Your task: Among the entries below, copy only the span from the line containing "Terms and Conditions (602, 1103)" through the line containing "Plus d'informations (46, 1340)". Do so exactly, and skip the pictures.

Provided material:
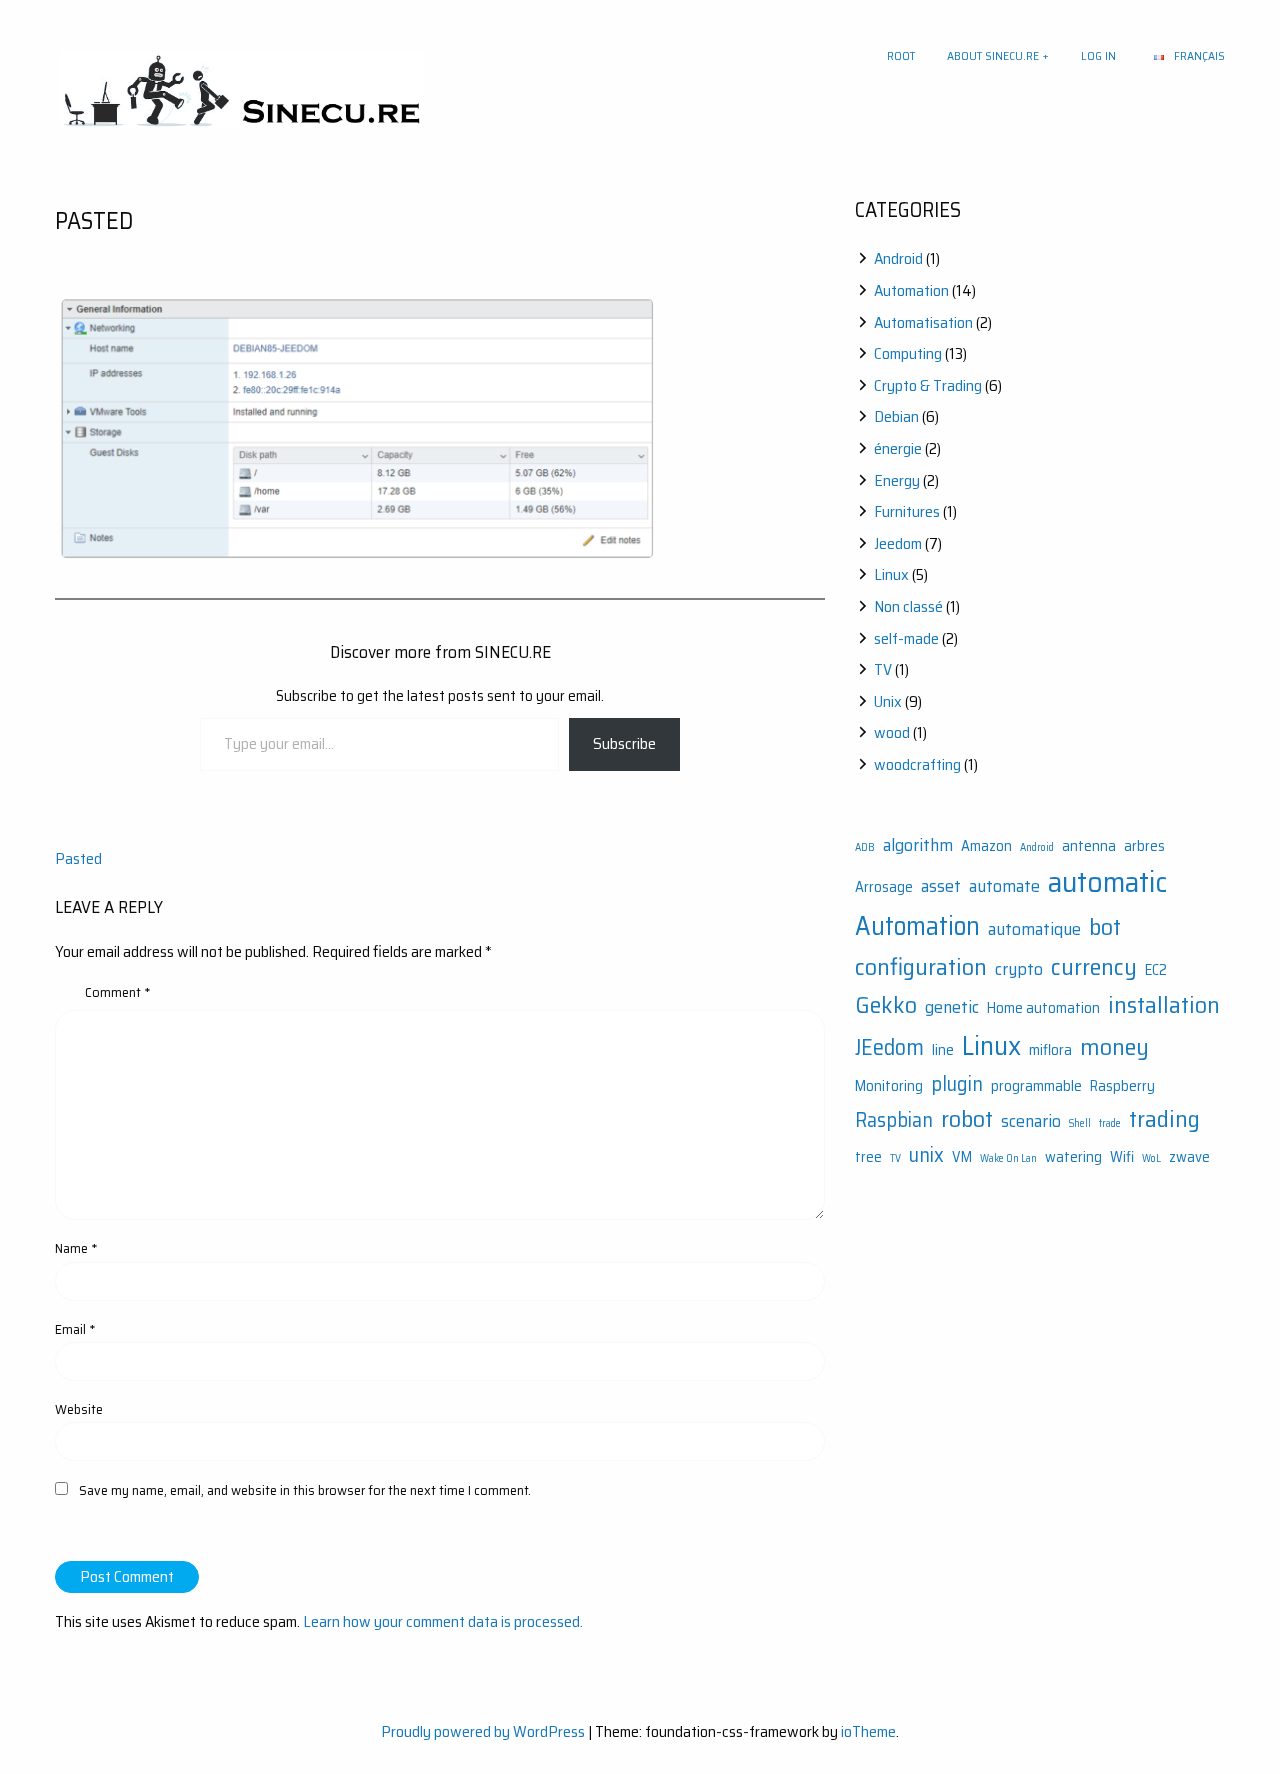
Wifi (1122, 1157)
==
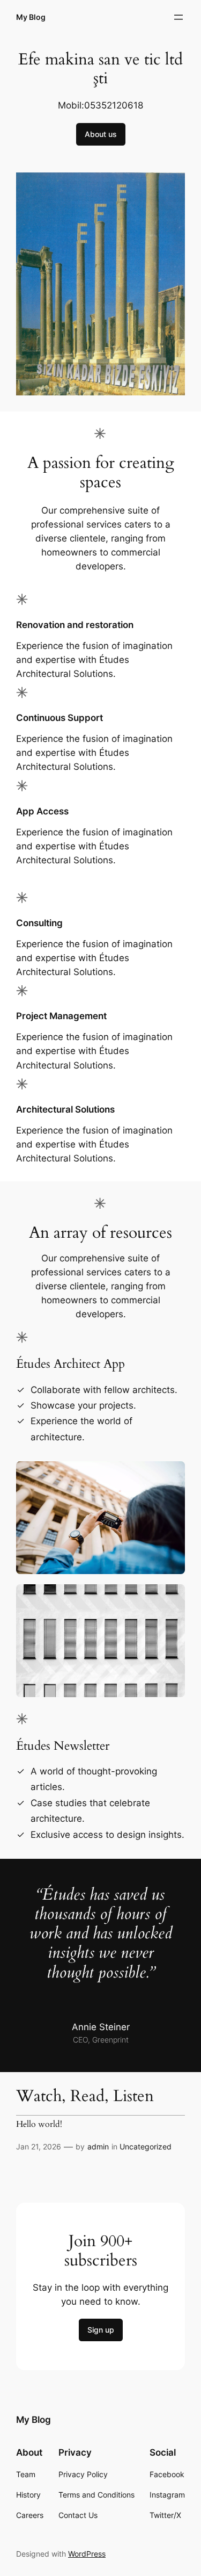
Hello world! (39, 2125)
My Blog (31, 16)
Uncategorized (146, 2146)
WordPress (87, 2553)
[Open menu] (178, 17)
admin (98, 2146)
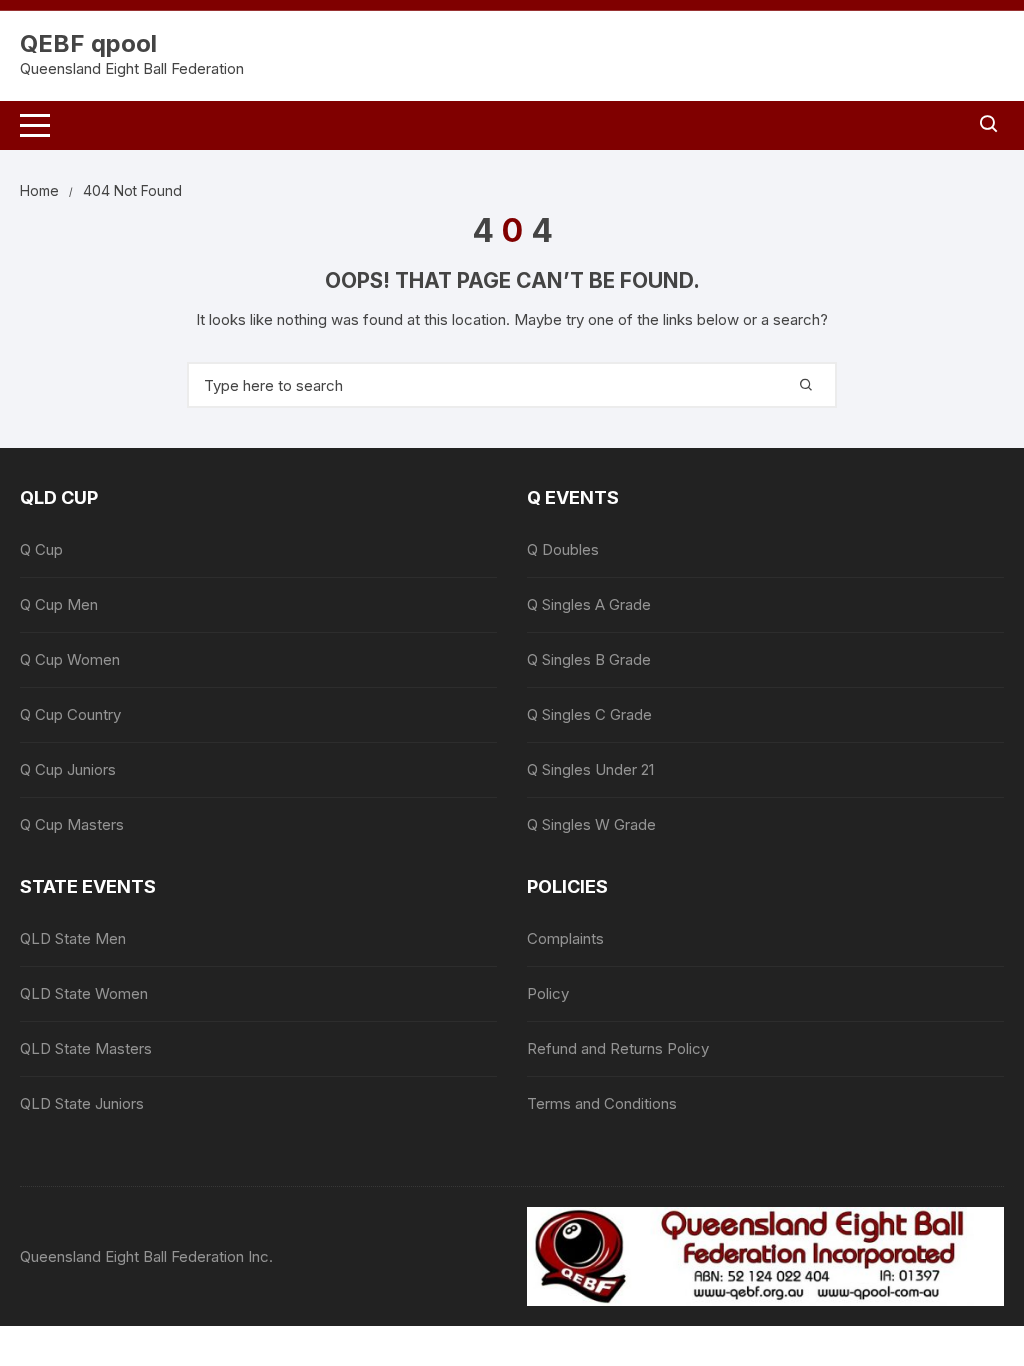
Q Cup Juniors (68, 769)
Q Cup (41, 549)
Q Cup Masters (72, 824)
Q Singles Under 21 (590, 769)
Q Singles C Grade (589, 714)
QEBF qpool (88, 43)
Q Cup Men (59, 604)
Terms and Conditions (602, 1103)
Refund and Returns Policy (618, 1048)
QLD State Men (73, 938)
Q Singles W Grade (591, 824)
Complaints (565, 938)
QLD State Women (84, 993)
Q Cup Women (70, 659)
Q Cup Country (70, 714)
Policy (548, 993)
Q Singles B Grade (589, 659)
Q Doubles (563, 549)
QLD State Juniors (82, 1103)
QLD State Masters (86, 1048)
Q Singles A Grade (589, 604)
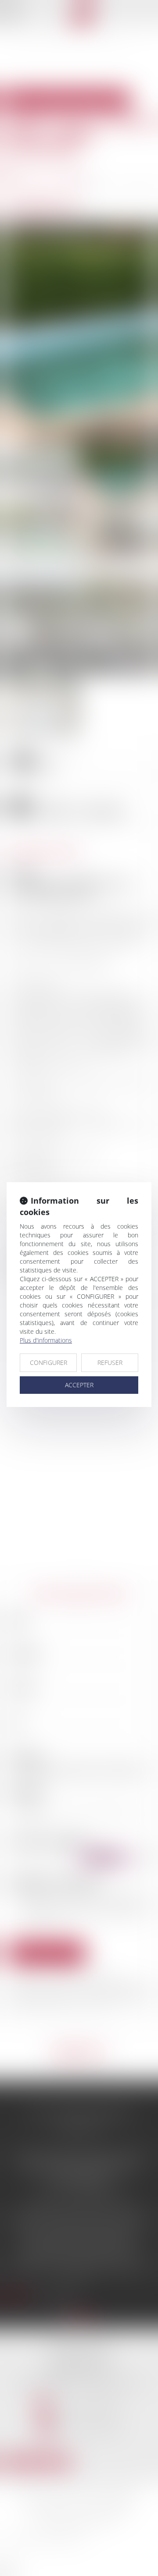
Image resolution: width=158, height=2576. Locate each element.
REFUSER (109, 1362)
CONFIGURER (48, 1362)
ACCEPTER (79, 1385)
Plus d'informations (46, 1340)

Output below:
Terms and Conditions (602, 1103)
Refund and Returns Policy (618, 1048)
QLD State Men (73, 938)
Q Singles W Grade (591, 824)
Complaints (565, 938)
QLD State Women (84, 993)
Q Cup Women (70, 659)
Q Cup Country (70, 714)
Policy (548, 993)
Q Singles B Grade (589, 659)
Q Doubles (563, 549)
QLD State Juniors (82, 1103)
QLD State Masters (86, 1048)
Q Singles A Grade (589, 604)
Image resolution: width=158, height=2576. Locate each element.
REFUSER (109, 1362)
CONFIGURER (48, 1362)
ACCEPTER (79, 1385)
Plus d'informations (46, 1340)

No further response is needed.